| Work to be completed |
All lines from the one containing "Click Output Frequency" down to the one containing "Given: Hide Layer 1 with eye icon", both ends included, are to be given again exactly; omit the rest of the listing below.

| Given records |
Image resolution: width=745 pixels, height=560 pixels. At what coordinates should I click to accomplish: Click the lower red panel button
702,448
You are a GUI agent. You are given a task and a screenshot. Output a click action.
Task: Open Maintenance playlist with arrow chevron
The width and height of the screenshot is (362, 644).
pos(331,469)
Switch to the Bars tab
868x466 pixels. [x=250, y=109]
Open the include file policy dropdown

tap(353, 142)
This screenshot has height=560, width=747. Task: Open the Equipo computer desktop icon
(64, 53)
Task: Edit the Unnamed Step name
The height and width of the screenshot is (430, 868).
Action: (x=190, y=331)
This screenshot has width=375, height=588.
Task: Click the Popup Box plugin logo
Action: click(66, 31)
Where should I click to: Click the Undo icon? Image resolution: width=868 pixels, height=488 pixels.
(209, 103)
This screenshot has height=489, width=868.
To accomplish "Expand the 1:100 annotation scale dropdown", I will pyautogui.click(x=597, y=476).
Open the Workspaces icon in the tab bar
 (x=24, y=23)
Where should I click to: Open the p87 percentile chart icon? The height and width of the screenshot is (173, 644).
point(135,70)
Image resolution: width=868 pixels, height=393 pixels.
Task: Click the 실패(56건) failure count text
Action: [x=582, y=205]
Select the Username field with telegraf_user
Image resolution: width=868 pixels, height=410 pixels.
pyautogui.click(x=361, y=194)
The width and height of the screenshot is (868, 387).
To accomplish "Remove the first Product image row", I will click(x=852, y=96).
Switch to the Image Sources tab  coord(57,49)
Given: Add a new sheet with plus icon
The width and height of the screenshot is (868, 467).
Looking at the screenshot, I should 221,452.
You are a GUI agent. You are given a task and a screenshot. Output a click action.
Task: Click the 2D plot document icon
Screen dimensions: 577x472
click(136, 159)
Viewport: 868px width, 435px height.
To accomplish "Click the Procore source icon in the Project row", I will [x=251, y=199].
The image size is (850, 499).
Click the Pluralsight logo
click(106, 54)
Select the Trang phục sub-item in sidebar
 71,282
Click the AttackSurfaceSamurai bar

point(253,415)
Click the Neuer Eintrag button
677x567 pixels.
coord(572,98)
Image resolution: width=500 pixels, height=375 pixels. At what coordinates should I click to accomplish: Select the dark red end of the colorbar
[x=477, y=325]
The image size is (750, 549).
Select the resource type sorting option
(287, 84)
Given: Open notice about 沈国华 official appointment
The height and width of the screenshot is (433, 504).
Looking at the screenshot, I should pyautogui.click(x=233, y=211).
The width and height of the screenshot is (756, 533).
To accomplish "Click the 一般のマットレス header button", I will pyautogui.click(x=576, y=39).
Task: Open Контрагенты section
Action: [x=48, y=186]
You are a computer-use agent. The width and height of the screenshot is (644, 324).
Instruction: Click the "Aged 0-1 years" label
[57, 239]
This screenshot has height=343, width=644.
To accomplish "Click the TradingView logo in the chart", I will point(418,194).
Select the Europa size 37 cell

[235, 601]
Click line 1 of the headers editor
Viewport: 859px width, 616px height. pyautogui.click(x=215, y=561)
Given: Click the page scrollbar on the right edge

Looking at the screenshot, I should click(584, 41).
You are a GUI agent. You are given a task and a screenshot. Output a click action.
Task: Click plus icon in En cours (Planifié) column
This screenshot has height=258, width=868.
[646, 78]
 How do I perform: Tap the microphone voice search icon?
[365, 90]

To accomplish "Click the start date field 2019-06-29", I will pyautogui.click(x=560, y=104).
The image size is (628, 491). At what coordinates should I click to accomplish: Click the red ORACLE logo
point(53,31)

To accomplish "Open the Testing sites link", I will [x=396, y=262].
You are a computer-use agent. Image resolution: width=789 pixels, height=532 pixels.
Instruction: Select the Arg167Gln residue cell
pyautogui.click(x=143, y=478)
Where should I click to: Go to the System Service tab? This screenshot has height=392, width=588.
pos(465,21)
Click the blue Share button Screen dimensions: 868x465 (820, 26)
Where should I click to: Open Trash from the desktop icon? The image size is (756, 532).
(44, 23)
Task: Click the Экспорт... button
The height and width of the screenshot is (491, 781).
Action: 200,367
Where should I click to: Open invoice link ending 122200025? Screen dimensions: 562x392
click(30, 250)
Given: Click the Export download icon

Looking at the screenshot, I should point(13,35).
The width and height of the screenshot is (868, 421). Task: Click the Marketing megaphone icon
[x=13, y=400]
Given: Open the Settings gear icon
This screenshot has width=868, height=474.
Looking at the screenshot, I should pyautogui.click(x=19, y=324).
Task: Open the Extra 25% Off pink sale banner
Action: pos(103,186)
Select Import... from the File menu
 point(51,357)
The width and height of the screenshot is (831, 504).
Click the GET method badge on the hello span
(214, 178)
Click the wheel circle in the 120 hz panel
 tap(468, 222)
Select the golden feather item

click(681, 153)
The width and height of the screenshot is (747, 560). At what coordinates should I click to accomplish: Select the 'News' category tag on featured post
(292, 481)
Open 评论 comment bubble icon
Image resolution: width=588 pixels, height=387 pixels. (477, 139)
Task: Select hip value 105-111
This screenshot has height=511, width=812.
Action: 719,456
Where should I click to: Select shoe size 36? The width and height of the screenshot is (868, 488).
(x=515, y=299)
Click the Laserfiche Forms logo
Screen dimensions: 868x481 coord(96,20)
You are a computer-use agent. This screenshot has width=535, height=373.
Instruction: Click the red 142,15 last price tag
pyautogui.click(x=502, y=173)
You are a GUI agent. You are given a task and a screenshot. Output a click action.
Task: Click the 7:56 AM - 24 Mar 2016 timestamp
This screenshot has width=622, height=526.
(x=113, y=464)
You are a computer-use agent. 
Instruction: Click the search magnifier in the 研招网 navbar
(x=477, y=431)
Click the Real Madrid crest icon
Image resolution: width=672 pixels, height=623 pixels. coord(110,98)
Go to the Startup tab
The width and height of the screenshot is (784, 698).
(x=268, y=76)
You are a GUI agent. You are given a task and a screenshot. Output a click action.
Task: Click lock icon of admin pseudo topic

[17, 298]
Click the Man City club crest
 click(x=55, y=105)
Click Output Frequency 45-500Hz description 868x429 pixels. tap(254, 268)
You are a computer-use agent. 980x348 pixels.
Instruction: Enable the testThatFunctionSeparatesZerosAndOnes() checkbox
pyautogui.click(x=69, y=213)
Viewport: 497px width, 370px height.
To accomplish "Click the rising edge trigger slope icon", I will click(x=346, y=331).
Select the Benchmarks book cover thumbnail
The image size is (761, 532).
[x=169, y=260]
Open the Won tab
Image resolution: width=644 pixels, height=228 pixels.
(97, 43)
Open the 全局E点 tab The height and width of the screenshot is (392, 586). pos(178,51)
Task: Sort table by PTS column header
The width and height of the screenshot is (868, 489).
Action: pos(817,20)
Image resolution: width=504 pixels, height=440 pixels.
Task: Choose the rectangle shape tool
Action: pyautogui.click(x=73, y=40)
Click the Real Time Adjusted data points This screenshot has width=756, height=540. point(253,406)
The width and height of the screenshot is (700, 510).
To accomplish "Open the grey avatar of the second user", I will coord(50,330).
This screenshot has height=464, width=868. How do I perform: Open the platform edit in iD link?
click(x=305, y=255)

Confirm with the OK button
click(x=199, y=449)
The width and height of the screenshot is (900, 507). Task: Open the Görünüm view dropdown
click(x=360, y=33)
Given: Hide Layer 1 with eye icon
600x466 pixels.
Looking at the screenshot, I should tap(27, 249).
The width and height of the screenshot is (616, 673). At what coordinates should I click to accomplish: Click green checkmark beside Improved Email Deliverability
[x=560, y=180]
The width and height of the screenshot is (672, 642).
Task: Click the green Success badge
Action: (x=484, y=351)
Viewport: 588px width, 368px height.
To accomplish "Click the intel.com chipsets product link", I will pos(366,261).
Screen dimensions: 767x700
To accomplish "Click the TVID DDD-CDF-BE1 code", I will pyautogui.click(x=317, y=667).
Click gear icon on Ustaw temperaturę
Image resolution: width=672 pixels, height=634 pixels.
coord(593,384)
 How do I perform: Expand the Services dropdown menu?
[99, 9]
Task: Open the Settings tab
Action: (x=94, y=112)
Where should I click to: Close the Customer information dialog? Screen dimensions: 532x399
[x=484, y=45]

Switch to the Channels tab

| Answer area |
Click Output Frequency 45-500Hz description 868x429 pixels. tap(254, 268)
You are a computer-use agent. 980x348 pixels.
Instruction: Enable the testThatFunctionSeparatesZerosAndOnes() checkbox
pyautogui.click(x=69, y=213)
Viewport: 497px width, 370px height.
To accomplish "Click the rising edge trigger slope icon", I will click(x=346, y=331).
Select the Benchmarks book cover thumbnail
The image size is (761, 532).
[x=169, y=260]
Open the Won tab
Image resolution: width=644 pixels, height=228 pixels.
(97, 43)
Open the 全局E点 tab The height and width of the screenshot is (392, 586). pos(178,51)
Task: Sort table by PTS column header
The width and height of the screenshot is (868, 489).
Action: pos(817,20)
Image resolution: width=504 pixels, height=440 pixels.
Task: Choose the rectangle shape tool
Action: pyautogui.click(x=73, y=40)
Click the Real Time Adjusted data points This screenshot has width=756, height=540. point(253,406)
The width and height of the screenshot is (700, 510).
To accomplish "Open the grey avatar of the second user", I will coord(50,330).
This screenshot has height=464, width=868. How do I perform: Open the platform edit in iD link?
click(x=305, y=255)

Confirm with the OK button
click(x=199, y=449)
The width and height of the screenshot is (900, 507). Task: Open the Görünüm view dropdown
click(x=360, y=33)
Given: Hide Layer 1 with eye icon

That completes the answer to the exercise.